現在のメンバーはヴォーカル&ギターのブライアン・モルコ、ベース&ギターのステファン・オルスダル、そして今作の制作開始直前に加入した新ドラマー、スティーヴ・フォレストの3人。30代後半に突入しながらも相変わらずグラマラスで妖しい魅力を放つブライアンとステファンは、22歳のスティーヴが入ったことでさらに「若さを取り戻した」と発言していて末恐ろしいくらい。そんな3人が『バトル・フォー・ザ・サン』で手に入れたフレッシュでカラフルなサウンドを真夏の日本の空に響かせてくれるのが本当に待ちきれない。今作でのツアー・バンドはヴァイオリン奏者も含む6人編成になっているとのことで、日本でのステージがどうなるのか、そしてセットリストの中身も気になるところ。過去のアルバムから聴きたい曲を挙げたらきりがないけれど、生のプラシーボを日本で観られる、それだけでこの上ない幸せなのでどの曲でも……と言いつつできれば“傷だらけの俺”と“ディス・ピクチャー”をお願いします(笑)。

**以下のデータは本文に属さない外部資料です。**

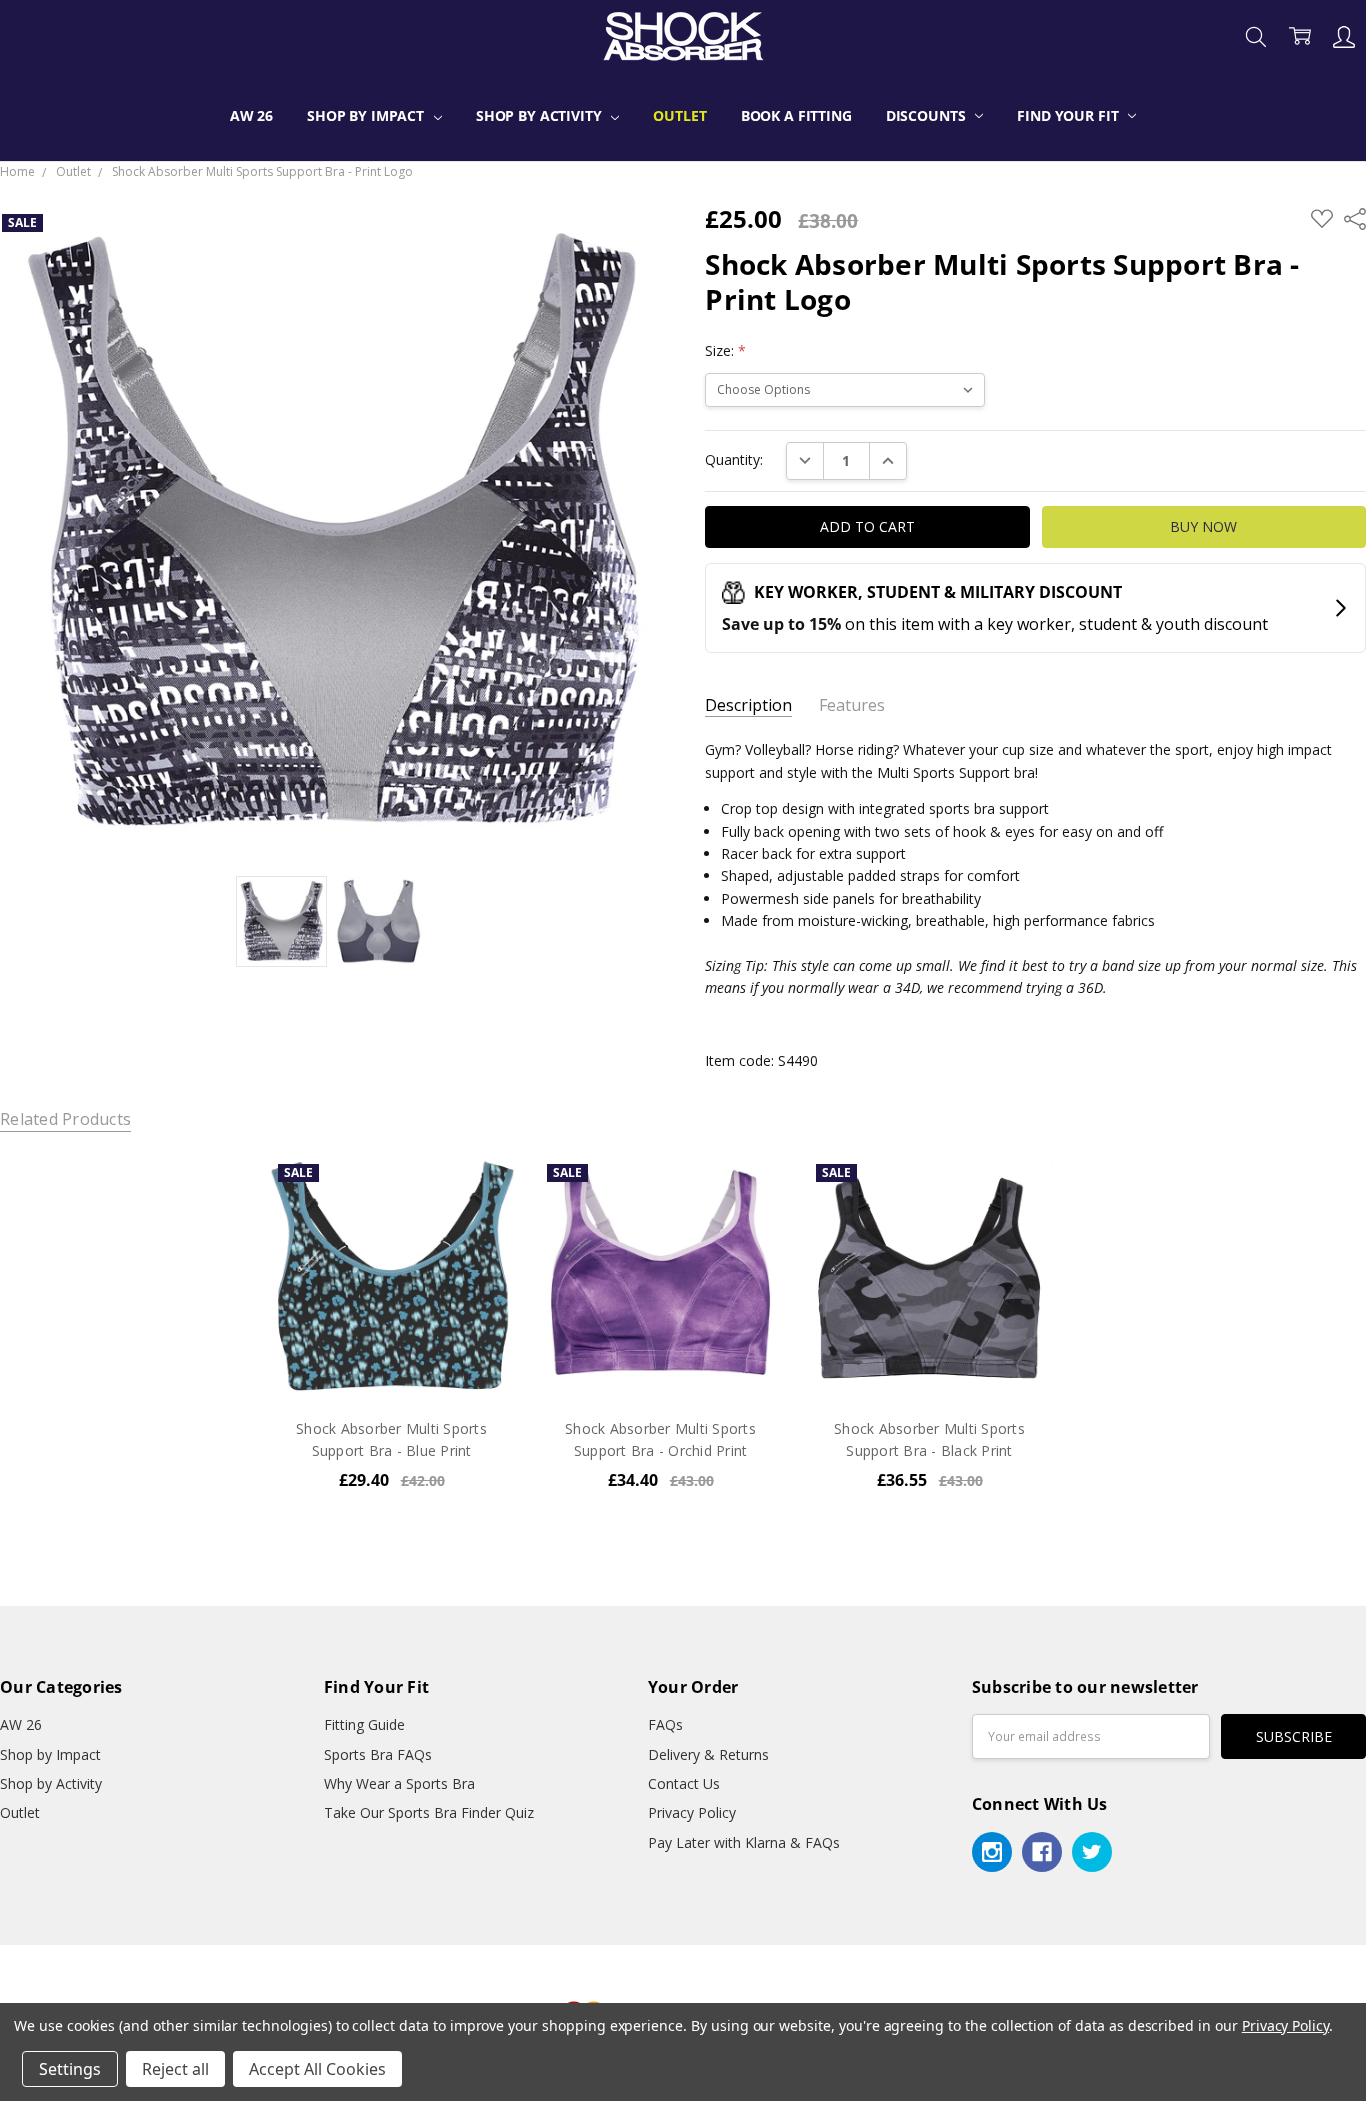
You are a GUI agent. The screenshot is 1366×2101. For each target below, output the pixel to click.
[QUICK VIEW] (480, 1189)
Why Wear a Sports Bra (399, 1783)
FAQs (665, 1724)
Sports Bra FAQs (378, 1754)
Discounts (928, 115)
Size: (725, 350)
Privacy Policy (692, 1812)
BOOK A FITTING (796, 115)
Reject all (175, 2069)
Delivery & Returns (708, 1754)
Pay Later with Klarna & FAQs (744, 1842)
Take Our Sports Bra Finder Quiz (429, 1812)
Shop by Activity (541, 115)
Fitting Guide (364, 1724)
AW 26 (251, 115)
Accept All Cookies (317, 2069)
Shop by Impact (367, 115)
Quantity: (734, 459)
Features (852, 705)
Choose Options (392, 1358)
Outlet (679, 115)
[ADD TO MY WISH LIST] (480, 1221)
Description (748, 705)
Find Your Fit (1069, 115)
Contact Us (684, 1783)
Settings (70, 2069)
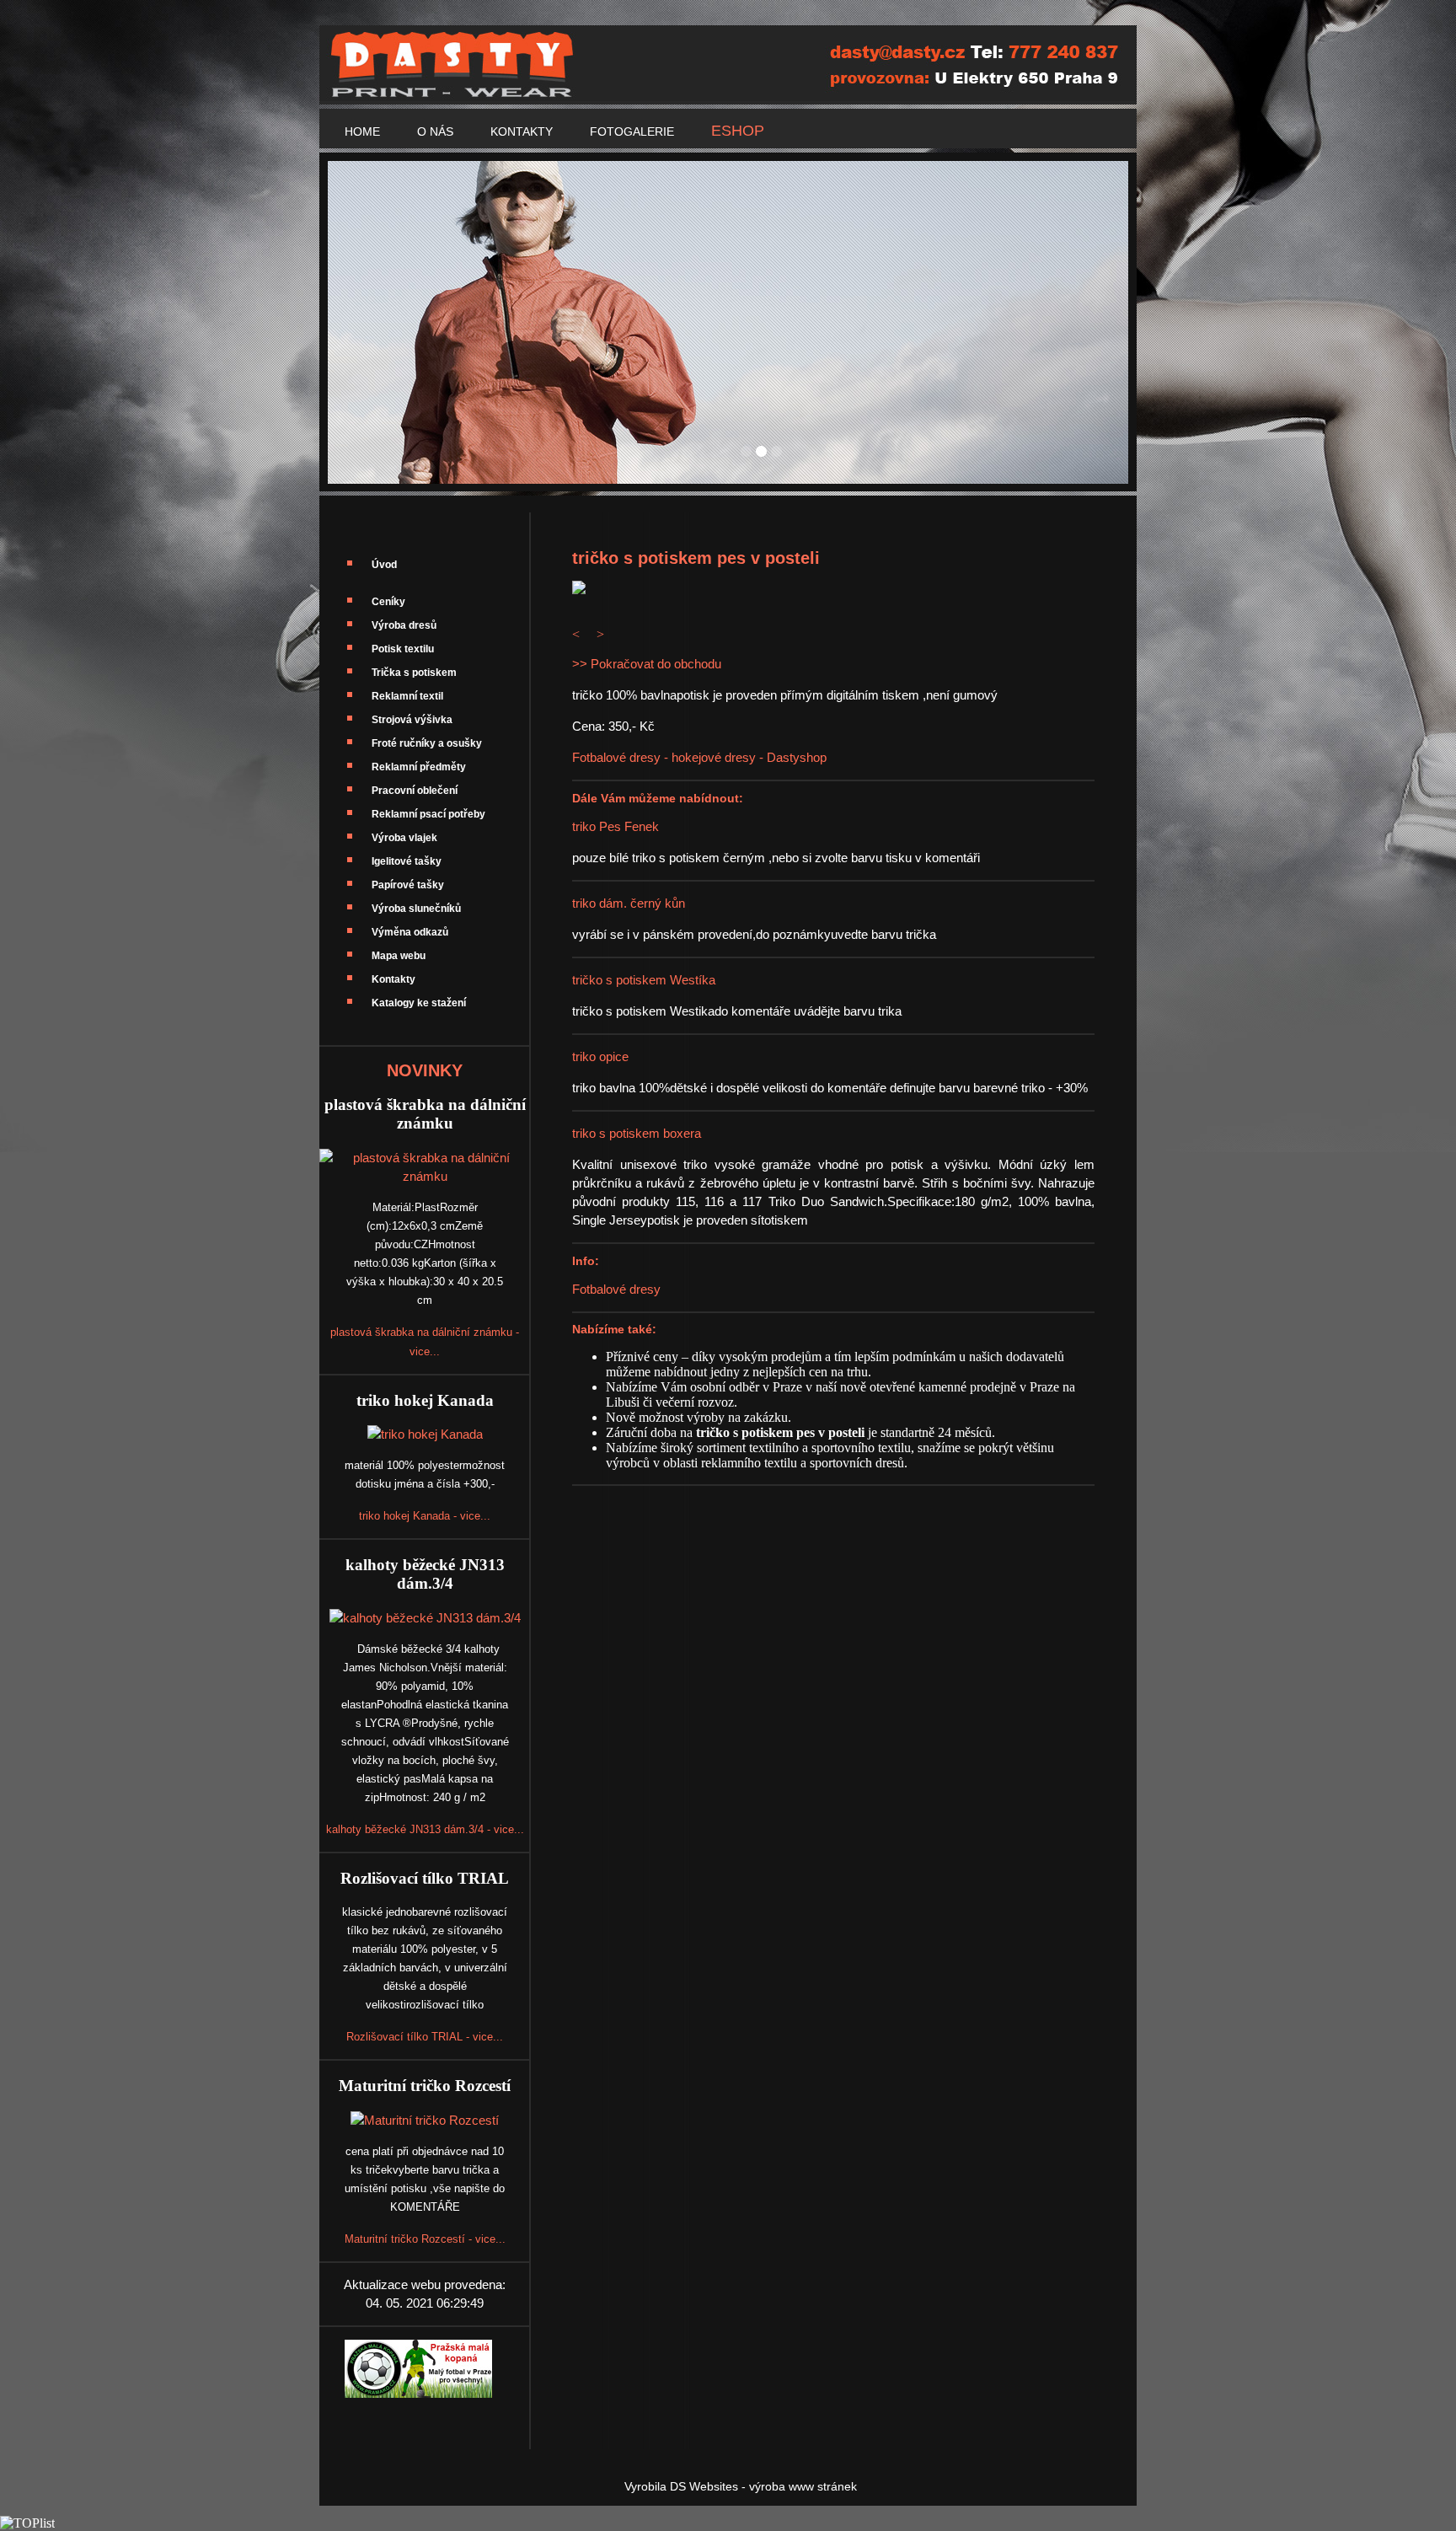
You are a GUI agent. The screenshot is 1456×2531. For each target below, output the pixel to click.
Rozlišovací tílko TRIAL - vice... (424, 2036)
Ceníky (388, 602)
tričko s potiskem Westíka (643, 980)
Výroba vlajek (404, 838)
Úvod (384, 565)
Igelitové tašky (407, 861)
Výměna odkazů (410, 932)
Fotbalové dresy (616, 1289)
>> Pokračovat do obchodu (646, 664)
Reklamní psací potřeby (428, 814)
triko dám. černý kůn (628, 903)
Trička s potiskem (414, 672)
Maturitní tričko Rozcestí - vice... (425, 2239)
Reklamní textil (407, 696)
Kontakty (393, 979)
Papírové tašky (408, 885)
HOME (362, 131)
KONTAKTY (521, 131)
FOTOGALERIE (632, 131)
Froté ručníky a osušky (427, 743)
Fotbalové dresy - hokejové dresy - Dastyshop (699, 757)
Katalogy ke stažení (419, 1003)
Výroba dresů (404, 625)
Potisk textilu (403, 649)
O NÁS (435, 131)
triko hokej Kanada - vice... (424, 1515)
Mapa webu (399, 956)
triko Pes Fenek (615, 826)
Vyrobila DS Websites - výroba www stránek (740, 2486)
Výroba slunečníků (416, 908)
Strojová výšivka (412, 720)
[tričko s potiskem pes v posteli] (579, 589)
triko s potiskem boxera (636, 1133)
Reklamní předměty (419, 767)
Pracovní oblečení (415, 790)
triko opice (600, 1056)
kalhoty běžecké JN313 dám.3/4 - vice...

唯一気がかりなのは、彼らのステージがちょうど日中で太陽が当たる時間帯だということ。紫外線はお肌の大敵なので、できることなら後ろからそっと日傘を差しかけさせていただきたいくらいです……。何はともあれ、これを機に日本でもプラシーボをもっともっと盛り上げたい! 世界を虜にする彼らのグラマラスな魅力に思い切り酔いしれましょう!!